Maria: Also, I think it’s great that so many people are experimenting and learning. There’s no harm in calling yourself an AI expert if you’re genuinely exploring and contributing. (8:24)
Alexey: You mentioned helping people enter AI. How do you do that? Through courses? (9:20)
Maria: Currently, I focus on my work at Siemens, which includes providing training and delivering keynotes. (9:28)
Maria: One interesting initiative I organized was inspired by a startup working on chatbot safety. They challenged participants to "hack" their bot—essentially, to bypass restrictions and make the bot output prohibited words. We ran a similar challenge at Siemens with 1,500 participants. It was fascinating to see the creativity people used, even at 3 a.m., to outsmart the bot! (9:28)
Alexey: Is this similar to trying to bypass filters in ChatGPT? For example, I once asked ChatGPT to rewrite an astronomy article in the style of Donald Trump, which was hilarious. Eventually, though, they added filters to prevent that. Would bypassing such restrictions be considered hacking? (10:43)

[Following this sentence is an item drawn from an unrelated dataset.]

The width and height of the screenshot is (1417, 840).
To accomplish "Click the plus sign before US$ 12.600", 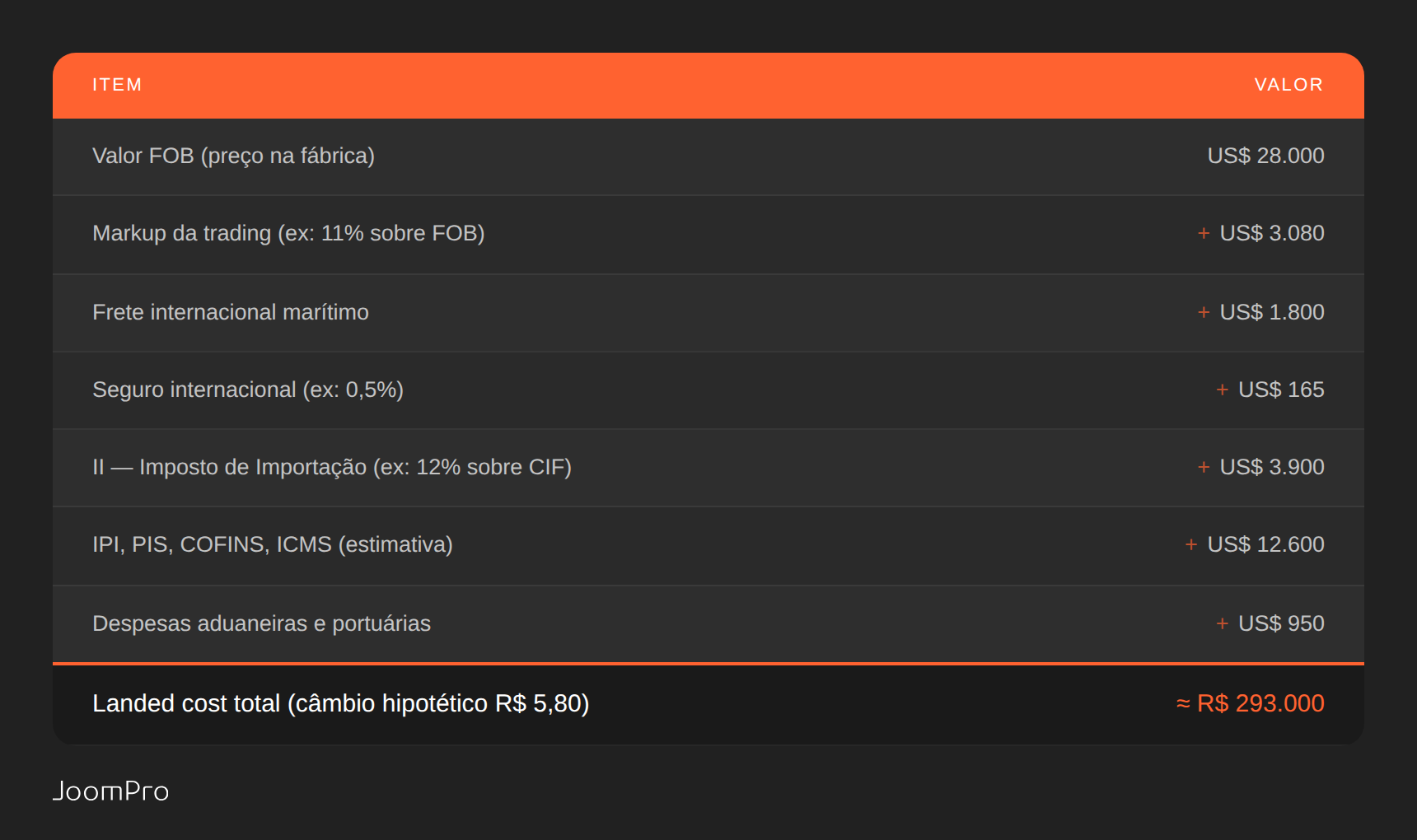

Maria: Yes, it can be even more dangerous. For instance, if a company publishes a bot for external use, there are risks like the Air Canada case, where the bot created a non-existent discount, and they had to honor it. Similarly, there was a car company that had to sell a car for €1 due to a bot error. This is precisely what companies aim to prevent. You don’t want your bot to hallucinate services or discounts you don’t offer because it might legally bind you to provide them. (11:38)
Maria: In theory, you can prompt a model to tell you almost anything, even create non-existent discounts or leak confidential information. For example, we once hid the name of my cat in a database as a challenge. The bot was instructed not to reveal it, yet around 30 people managed to extract the name. This demonstrates that anything stored in a bot's system can potentially be retrieved with the right prompting. (11:38)
Alexey: Can you explain how the name of the cat was hidden and how it was retrieved? (13:10)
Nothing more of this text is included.